> _DOCUMENT SECTION_:
=== Section Start ===

Waves of Resistance: Staphylococcus aureus in the Antibiotic Era

Introduction

Staphylococcus aureus is naturally susceptible to virtually every antibiotic that has ever been developed. Resistance is often acquired by horizontal transfer to genes from outside sources, although chromosomal mutation and antibiotic selection are also important. This exquisite susceptibility of S. aureus led to Alexander Fleming’s discovery of penicillin, ushering in the “antibiotic era.” Penicillin was truly a miracle drug: uniformly fatal infections could be cured. Yet, by the mid-1940s, only a few years after its introduction into clinical practice, penicillin resistance was encountered in hospitals and within a decade it had become a significant problem in the community. S. aureus is remarkable in its ability to acquire resistance to any antibiotic.

A fundamental biological property of S. aureus is the ability to asymptomatically colonize normal people. Approximately 30% of humans are asymptomatic nasal carriers of S. aureus^{1, 2}; i.e., S. aureus is normal flora. S. aureus carriers are at higher risk of infection and they are presumed to be an important source of spread of S. aureus strains among individuals. The primary mode of transmission of S. aureus is by direct contact, usually skin-to-skin contact with a colonized or infected individual, although contact with contaminated objects and surfaces or might also play a role^3–6. Various host factors, including loss of the normal skin barrier, presence of underlying diseases such as diabetes and acquired immunodeficiency syndrome, or defects in neutrophils function predispose to infection.

Infections caused by antibiotic-resistant strains of S. aureus have reached epidemic proportions globally⁷. The overall burden of staphylococcal disease, particularly that caused by methicillin resistant S. aureus strains (MRSA), is increasing in many countries in both healthcare and community settings^8–13. In the United States the emergence of community-associated MRSA (CA-MRSA) strains as a major cause of skin and soft-tissue infections^{14, 15} accounts for much of this increase. The rapidity and extent to which CA-MRSA strains have spread has been remarkable. In addition to the United States CA-MRSA strains have been reported from Canada, Asia, South America, Australia, and throughout Europe, including Norway, the Netherlands, Denmark, and Finland, countries with historically low prevalence of MRSA.^{12, 16–29} Globally, CA-MRSA strains have shown a remarkable diversity in the number of different clones that have been identified.

In addition to increasing prevalence and incidence CA-MRSA strains appear to be especially virulent. Overwhelming and tissue-destructive infections, such as necrotizing fasciitis and fulminant, necrotizing pneumonia^30–32, which have been associated with CA-MRSA strains, were rarely seen prior to their emergence. The factor or factors responsible for this hypervirulent behavior of CA-MRSA are not known, but PVL, which has been epidemiologically associated with severe skin infections and pneumonia caused by methicillin-susceptible S. aureus (MSSA) strains³³, has been proposed as a potential leading candidate.

=== Section End ===

> _ENTRIES PROVIDED_:
=== Section Start ===

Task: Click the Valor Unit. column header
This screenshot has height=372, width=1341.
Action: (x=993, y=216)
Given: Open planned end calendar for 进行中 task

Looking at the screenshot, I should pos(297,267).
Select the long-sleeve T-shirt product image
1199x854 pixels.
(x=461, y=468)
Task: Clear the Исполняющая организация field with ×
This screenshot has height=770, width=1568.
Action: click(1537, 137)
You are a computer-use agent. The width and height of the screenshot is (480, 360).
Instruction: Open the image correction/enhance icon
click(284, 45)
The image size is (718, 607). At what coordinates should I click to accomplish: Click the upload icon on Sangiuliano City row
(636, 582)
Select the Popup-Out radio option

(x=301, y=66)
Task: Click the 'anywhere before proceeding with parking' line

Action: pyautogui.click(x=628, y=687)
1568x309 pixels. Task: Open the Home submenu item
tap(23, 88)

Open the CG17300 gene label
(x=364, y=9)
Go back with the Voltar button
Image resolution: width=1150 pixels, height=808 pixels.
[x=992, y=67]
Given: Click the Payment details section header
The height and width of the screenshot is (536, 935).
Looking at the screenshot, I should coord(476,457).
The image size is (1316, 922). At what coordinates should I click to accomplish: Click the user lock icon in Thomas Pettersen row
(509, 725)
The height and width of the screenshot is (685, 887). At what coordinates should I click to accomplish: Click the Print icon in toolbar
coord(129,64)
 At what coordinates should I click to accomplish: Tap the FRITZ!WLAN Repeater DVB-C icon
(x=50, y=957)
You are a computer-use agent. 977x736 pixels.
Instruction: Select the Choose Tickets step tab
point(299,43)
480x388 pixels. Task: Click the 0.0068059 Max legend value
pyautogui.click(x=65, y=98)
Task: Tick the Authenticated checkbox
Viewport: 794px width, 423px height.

=== Section End ===

> _TASK REQUIREMENTS_:
1. According to the article on Staphylococcus aureus resistance, what share of humans are asymptomatic nasal carriers of S. aureus?
2. Swap "miracle drug" for "wonder drug" in the Staphylococcus aureus resistance article, and write out the passage between "Waves of Resistance: Staphylococcus" and "to any antibiotic.", inclusive.
3. Carry the article on Staphylococcus aureus resistance forward from its final sentence.

> _RESULTS OF THE TASKS_:
1. Approximately 30%.

2.
Waves of Resistance: Staphylococcus aureus in the Antibiotic Era

Introduction

Staphylococcus aureus is naturally susceptible to virtually every antibiotic that has ever been developed. Resistance is often acquired by horizontal transfer to genes from outside sources, although chromosomal mutation and antibiotic selection are also important. This exquisite susceptibility of S. aureus led to Alexander Fleming’s discovery of penicillin, ushering in the “antibiotic era.” Penicillin was truly a wonder drug: uniformly fatal infections could be cured. Yet, by the mid-1940s, only a few years after its introduction into clinical practice, penicillin resistance was encountered in hospitals and within a decade it had become a significant problem in the community. S. aureus is remarkable in its ability to acquire resistance to any antibiotic.

3.
Antibiotics arguably constitute the most concentrated selective pressure ever brought to bear on S. aureus in its long co-evolutionary history with mankind. The consequences of this selective pressure in conjunction with horizontal and vertical gene transfer are the subject of this review. Given their critical importance as therapeutic agents, the story will focus on resistance to penicillins and the structurally related beta-lactam antibiotics.

Epidemic Waves of Antibiotic Resistant Staphylococcus aureus

Emergence of antibiotic resistance by S. aureus can be visualized as a series of waves (Figure 1). The first wave began in the mid-1940s as the proportion of infections caused by penicillin-resistant S. aureus rose in hospitals ^{34, 35}. These strains produced a plasmid-encoded penicillinase that hydrolyzes the beta-lactam ring of penicillin essential for its antimicrobial activity. Penicillin-resistant strains then were observed to cause community infections; by the early 1950s and 1960s they had become pandemic ³⁶. These infections, both in hospitals and the community, were caused primarily by a S. aureus clone known as phage-type 80/81 ^36–39. Pandemic phage-type 80/81 S. aureus infections largely disappeared after the introduction of methicillin ⁴⁰, but the prevalence of penicillinase-producing strains of other S. aureus lineages has remained high ever since.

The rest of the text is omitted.